*PROVIDED RECORDS*
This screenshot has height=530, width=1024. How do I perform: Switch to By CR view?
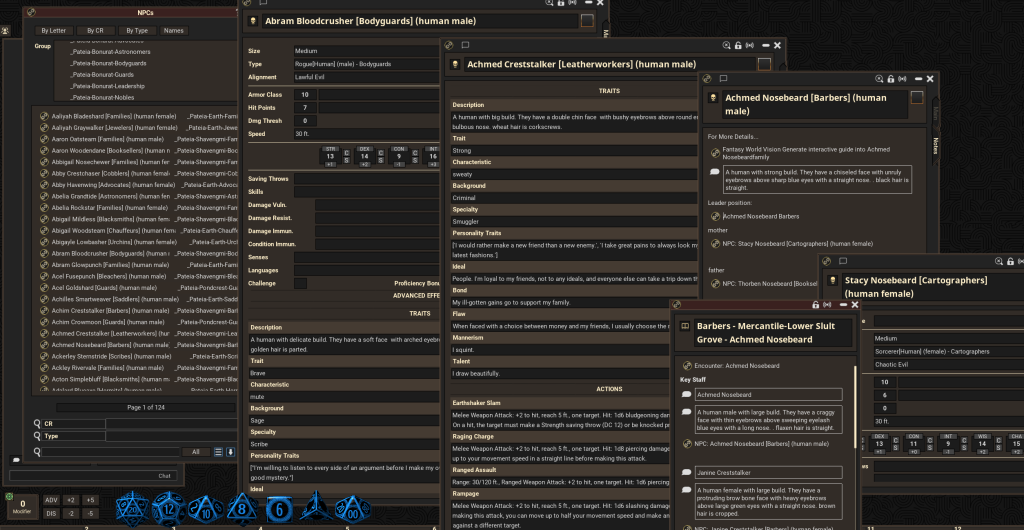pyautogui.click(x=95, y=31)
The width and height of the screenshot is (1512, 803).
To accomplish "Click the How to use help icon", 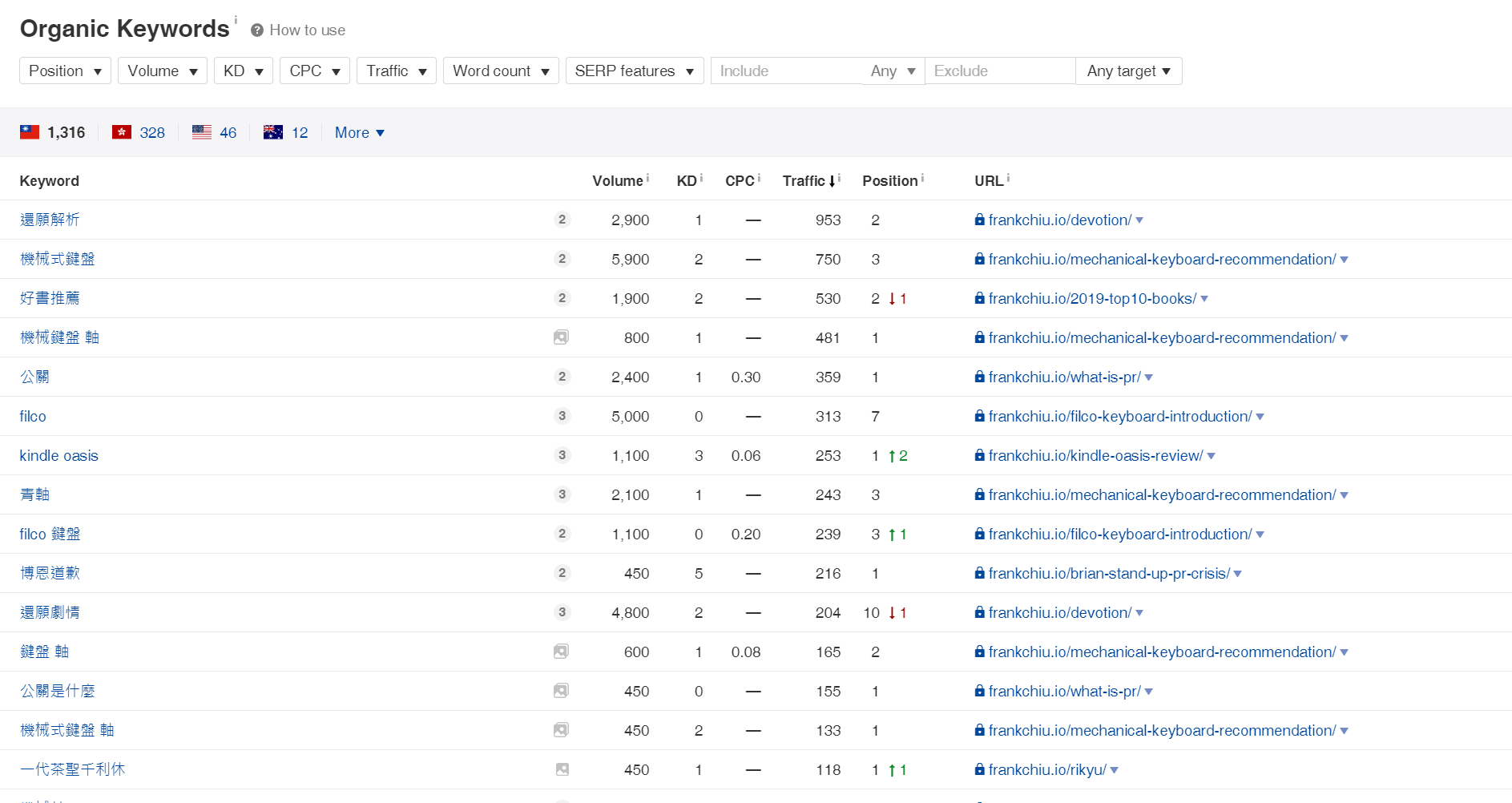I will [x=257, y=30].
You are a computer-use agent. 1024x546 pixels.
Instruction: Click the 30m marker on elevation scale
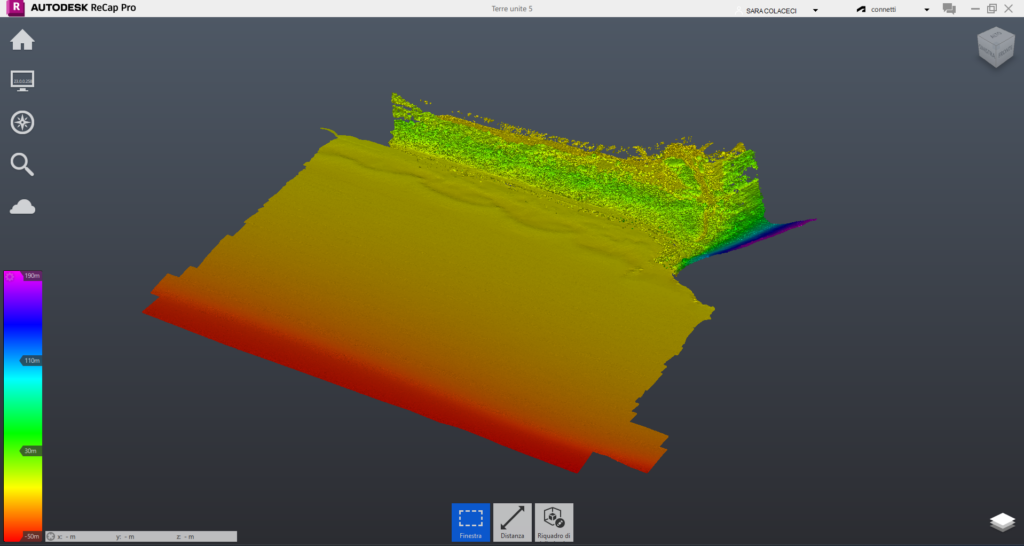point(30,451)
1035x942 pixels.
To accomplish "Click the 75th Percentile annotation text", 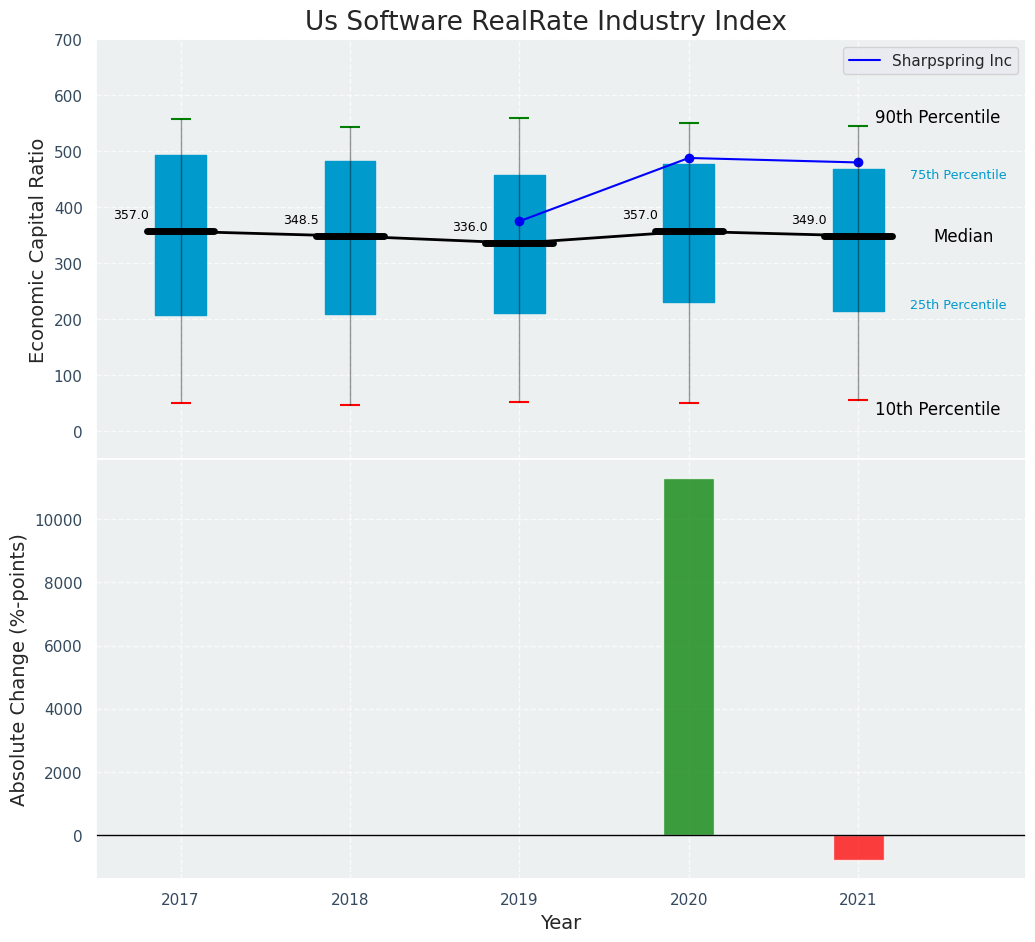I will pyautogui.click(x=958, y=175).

*WHAT YOU HAVE TO DO*
Please report every line among the entries that includes "pixels".

*RESPONSE AREA*
You are a computer-use agent. 1024x546 pixels.
1035x942 pixels.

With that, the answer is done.